=== Begin Enclosure ===
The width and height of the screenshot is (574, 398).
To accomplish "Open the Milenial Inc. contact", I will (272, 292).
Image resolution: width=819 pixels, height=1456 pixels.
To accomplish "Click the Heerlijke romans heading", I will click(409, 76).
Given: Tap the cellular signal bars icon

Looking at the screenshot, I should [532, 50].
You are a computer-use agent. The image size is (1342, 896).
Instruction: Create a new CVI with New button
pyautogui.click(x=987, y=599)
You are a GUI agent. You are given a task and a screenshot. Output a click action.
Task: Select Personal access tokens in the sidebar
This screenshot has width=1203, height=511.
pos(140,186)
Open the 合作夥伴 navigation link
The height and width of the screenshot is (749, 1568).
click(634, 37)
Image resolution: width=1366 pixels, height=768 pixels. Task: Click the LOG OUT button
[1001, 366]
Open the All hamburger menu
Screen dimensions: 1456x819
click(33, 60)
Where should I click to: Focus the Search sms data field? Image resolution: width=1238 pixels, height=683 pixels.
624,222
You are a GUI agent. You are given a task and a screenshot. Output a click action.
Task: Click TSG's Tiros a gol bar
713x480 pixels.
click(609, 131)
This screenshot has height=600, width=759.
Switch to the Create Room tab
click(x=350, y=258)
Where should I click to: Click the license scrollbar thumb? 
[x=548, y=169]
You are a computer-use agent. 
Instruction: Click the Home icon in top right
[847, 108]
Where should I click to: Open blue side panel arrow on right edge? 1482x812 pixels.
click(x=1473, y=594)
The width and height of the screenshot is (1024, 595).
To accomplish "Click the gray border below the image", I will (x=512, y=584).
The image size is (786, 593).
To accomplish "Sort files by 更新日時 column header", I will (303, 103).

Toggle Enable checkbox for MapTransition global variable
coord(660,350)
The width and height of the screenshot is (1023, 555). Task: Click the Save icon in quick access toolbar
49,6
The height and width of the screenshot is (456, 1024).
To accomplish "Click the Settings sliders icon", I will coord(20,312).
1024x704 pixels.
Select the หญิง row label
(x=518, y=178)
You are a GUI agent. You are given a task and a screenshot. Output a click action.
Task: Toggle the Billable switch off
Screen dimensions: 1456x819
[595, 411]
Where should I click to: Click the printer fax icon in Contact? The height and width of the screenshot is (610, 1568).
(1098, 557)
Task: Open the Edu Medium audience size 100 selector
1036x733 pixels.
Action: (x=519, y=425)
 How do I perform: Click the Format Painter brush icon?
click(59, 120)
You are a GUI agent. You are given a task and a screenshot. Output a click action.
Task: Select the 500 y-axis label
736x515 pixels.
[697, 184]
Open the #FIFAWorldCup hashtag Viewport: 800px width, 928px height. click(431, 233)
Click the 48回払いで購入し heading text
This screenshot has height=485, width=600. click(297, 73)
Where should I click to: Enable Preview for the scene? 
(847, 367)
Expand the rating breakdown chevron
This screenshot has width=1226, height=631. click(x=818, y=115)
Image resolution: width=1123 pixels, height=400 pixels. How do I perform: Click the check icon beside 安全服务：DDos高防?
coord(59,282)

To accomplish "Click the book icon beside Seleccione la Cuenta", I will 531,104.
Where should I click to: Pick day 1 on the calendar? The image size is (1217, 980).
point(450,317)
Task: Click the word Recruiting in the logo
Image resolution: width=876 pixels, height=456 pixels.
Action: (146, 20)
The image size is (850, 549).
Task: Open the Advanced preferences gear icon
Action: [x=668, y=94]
=== End Enclosure ===
Every line of the records that includes the word "will" should be gathered.

__Output of the exercise__:
To accomplish "Open the Milenial Inc. contact", I will (272, 292).
To accomplish "Click the Heerlijke romans heading", I will click(409, 76).
To accomplish "Click the gray border below the image", I will (x=512, y=584).
To accomplish "Sort files by 更新日時 column header", I will (303, 103).
To accomplish "Click the Settings sliders icon", I will coord(20,312).
To accomplish "Click the book icon beside Seleccione la Cuenta", I will 531,104.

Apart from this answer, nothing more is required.